Karris acquiesced to more kopi, and the banker ordered ale. The greeter disappeared into the kitchens and reappeared almost immediately. She put down Turgal’s ale and Karris’s kopi and saucer, drafted the invisible superviolet bubble that would block their conversation from others, and drafted the fans that allowed some airflow. She gave a big, perfect smile at the young banker, bowed low enough to both of them to display cleavage, and went back to her station.
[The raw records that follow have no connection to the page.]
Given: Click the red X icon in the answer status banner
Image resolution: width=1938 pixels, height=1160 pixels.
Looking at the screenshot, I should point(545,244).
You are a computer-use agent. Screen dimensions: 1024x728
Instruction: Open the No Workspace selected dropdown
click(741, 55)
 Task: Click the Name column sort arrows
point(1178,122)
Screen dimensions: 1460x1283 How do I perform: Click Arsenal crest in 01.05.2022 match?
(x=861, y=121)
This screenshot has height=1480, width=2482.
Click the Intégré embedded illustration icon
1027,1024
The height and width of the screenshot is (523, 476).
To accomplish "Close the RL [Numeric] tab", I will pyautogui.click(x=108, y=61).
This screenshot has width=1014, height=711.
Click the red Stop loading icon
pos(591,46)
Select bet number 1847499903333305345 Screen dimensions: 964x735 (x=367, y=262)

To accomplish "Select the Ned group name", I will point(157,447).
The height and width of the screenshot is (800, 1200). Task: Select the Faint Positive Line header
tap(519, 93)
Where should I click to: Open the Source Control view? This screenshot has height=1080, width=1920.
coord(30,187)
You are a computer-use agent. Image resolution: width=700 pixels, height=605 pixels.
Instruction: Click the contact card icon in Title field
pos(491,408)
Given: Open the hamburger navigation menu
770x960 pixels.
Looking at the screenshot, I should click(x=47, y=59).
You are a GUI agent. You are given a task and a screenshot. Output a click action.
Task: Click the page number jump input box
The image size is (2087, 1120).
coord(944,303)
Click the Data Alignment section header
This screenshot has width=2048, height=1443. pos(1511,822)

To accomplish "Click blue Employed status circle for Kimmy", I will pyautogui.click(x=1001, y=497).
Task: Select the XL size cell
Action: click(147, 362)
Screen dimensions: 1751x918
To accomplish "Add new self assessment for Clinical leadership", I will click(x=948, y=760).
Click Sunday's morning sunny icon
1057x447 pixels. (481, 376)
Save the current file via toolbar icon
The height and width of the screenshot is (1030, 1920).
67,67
Probably works nights downstairs.
And since when did I get so prudish? Like my Blackguard brothers were pure as heaven’s rain?
After Turgal Onesto had a bit of his ale, Karris said, “I need to assume control of my husband’s accounts.”
“As you doubtless know, the Onestos never comment on the status or existence of accounts. Which accounts did you have in mind?” He smiled unconvincingly.
“What do you mean, which accounts? All of them,” Karris said. She’d known this wasn’t going to be easy. The proximate cause for this meeting was, of course, to take control of Gavin’s accounts. What else would one meet with a banker for? That Turgal Onesto was also one of the White’s spies merely made this meeting potentially doubly productive.
“I’m afraid that we don’t keep accounts by name, only by number. It keeps hostile nobles and kings and parents and others from seizing accounts that have been opened privately,” Turgal said. He smiled pleasantly. Fop he might be, but this was a conversation he had clearly had before.
More, it was a lie. Karris was certain of it. There was no way the Onestos wouldn’t keep track of the account holders’ names.
“What happens when account holders die?” Karris asked.
“Nothing. The Onestos don’t even have knowledge of when that happens. We have no way of knowing that. As I said, we don’t link names to accounts.”
“What happens to the money?”
“It remains in the account, of course.”
“Uh-huh, for how long?”
“If an account has had no activity for a generation—defined by old tradition as forty years’ time—the monies therein are made available for other loans.”
Which was doubly a lie, and a subtle pair of lies at that. The money was never put aside in the first place. The moment money was deposited, it was loaned elsewhere. And when he said ‘made available,’ he meant that it then moved into his family’s personal coffers. It wasn’t completely unfair, Karris supposed. If an entire family was extinguished, as had doubtless happened many times in the various wars that had wracked the Seven Satrapies since the Onestos had entered the business, and if no heirs stepped forward, what else should they do with the money? Give it away? It was a perquisite of taking the risks of bad loans.